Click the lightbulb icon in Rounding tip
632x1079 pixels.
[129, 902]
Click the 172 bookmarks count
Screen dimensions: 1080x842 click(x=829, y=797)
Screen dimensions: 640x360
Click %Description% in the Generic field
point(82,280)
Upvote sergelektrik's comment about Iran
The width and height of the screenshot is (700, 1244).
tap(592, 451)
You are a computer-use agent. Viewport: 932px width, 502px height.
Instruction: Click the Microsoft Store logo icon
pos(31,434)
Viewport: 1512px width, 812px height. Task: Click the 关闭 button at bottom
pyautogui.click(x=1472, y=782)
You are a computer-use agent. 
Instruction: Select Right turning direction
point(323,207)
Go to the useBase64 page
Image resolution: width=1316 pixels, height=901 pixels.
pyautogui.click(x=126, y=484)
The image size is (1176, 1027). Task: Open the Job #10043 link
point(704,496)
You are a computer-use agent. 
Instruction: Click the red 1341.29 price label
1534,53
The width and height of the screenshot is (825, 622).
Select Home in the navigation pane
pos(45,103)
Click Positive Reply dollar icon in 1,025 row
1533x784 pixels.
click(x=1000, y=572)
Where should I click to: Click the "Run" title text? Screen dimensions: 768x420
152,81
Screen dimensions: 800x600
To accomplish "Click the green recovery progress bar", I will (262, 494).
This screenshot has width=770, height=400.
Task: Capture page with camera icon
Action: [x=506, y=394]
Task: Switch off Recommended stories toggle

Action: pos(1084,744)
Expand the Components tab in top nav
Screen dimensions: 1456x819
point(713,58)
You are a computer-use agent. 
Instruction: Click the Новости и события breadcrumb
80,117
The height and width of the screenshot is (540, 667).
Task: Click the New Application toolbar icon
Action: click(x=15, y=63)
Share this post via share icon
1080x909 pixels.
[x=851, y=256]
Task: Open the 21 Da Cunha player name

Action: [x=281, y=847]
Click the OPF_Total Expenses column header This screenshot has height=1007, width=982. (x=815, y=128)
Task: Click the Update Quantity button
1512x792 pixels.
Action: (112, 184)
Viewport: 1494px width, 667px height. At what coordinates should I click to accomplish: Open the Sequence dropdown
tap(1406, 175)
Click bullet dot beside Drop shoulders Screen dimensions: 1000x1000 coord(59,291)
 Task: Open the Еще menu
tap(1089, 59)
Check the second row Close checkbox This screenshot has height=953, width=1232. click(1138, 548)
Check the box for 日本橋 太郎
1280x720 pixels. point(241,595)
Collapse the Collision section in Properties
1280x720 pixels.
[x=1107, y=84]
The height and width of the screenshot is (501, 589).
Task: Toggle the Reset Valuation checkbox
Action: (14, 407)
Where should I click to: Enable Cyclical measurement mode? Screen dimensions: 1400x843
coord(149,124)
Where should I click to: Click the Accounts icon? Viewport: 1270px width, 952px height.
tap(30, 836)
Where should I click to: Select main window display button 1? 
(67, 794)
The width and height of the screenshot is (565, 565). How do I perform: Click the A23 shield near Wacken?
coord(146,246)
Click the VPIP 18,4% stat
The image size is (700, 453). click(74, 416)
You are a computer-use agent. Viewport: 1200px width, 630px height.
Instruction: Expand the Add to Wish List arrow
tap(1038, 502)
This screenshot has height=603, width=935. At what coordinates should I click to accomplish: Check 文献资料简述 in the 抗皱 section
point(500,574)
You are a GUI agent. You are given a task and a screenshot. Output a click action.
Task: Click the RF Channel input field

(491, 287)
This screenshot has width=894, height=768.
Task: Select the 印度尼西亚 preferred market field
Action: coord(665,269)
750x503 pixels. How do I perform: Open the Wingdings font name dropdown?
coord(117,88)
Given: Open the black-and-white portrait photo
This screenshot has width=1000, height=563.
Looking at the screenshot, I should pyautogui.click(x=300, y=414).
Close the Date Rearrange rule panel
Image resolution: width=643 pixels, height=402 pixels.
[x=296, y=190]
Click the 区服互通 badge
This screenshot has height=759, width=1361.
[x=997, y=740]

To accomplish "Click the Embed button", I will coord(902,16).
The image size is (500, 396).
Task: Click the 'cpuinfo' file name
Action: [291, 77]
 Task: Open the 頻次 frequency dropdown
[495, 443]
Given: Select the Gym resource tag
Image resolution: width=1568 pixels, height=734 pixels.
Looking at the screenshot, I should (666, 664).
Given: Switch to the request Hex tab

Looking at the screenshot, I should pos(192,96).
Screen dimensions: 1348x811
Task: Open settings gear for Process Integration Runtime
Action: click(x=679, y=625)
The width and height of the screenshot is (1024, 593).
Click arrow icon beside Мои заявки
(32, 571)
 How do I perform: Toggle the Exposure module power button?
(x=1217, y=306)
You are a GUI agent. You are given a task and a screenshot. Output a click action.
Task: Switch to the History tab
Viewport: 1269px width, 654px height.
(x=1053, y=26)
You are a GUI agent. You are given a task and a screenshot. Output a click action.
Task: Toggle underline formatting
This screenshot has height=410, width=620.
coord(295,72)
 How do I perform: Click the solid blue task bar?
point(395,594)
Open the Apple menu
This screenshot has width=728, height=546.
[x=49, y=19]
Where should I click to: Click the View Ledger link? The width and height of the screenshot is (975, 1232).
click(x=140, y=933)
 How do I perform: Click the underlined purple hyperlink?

→ **ACTIVITY**: Only these lines should appear in the reply: the one containing "This screenshot has height=410, width=620.", the last line of the data, and all lines between them, each copied exactly.

→ **SOLVED PROBLEM**:
This screenshot has height=410, width=620.
coord(295,72)
 How do I perform: Click the solid blue task bar?
point(395,594)
Open the Apple menu
This screenshot has width=728, height=546.
[x=49, y=19]
Where should I click to: Click the View Ledger link? The width and height of the screenshot is (975, 1232).
click(x=140, y=933)
 How do I perform: Click the underlined purple hyperlink?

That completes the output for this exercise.